ACTION ITEM:
Rewrite the material between the lines holding "Describe the element" and "connect-phone-label: 我要连手机 > is", inclusive, as a JSON list of strings with one string per line and no blank lines. Leave the pictures out of the answer.

INFORMATION SHOWN:
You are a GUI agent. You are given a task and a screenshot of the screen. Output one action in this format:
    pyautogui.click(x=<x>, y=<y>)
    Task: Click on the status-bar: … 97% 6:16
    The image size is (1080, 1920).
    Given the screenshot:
--
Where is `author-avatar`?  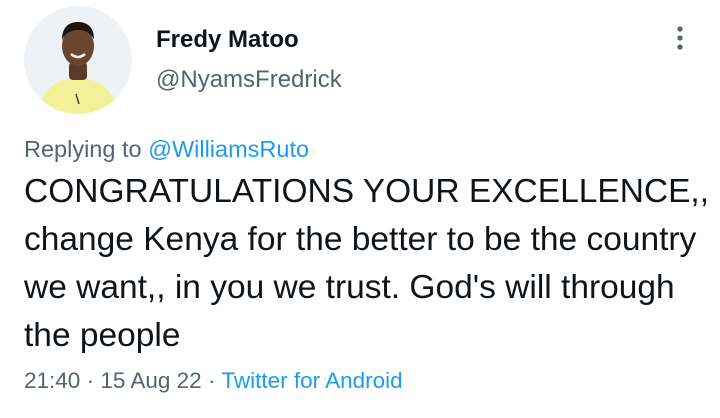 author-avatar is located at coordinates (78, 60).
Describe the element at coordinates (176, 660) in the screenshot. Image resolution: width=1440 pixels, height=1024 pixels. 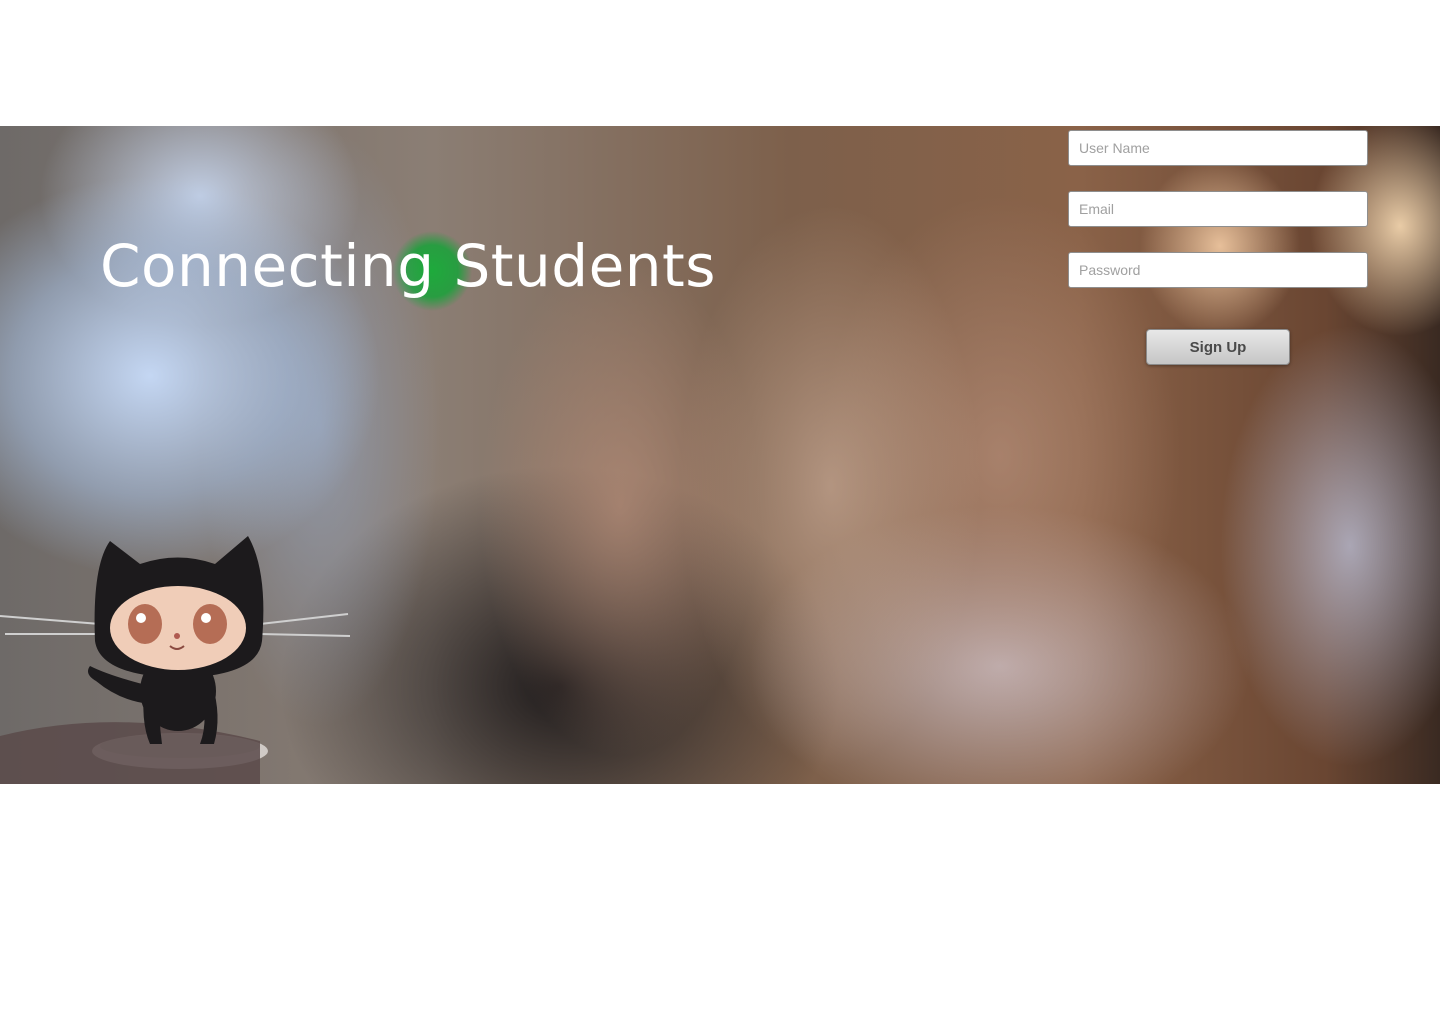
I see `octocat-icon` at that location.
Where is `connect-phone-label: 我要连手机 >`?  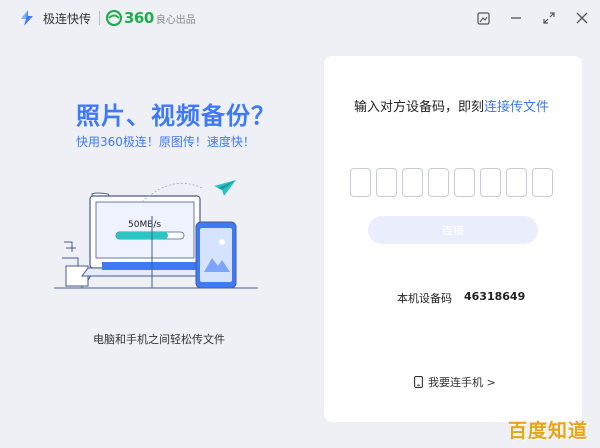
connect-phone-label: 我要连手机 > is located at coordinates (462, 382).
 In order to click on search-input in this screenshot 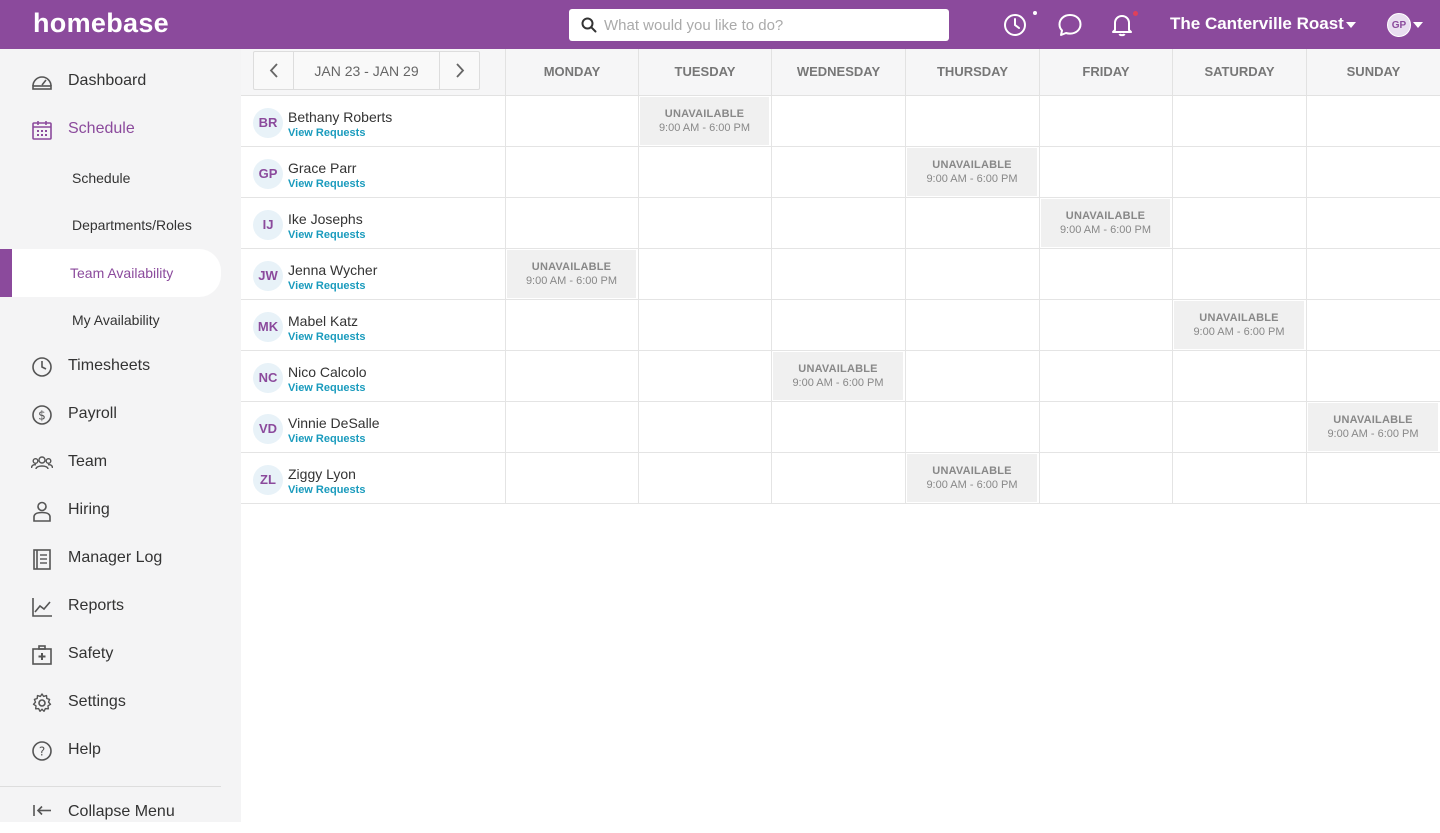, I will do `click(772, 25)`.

FINISHED TASK:
[
  "Describe the element at coordinates (176, 660) in the screenshot. Image resolution: width=1440 pixels, height=1024 pixels. ",
  "I see `octocat-icon` at that location.",
  "Where is `connect-phone-label: 我要连手机 >`?  ",
  "connect-phone-label: 我要连手机 > is located at coordinates (462, 382)."
]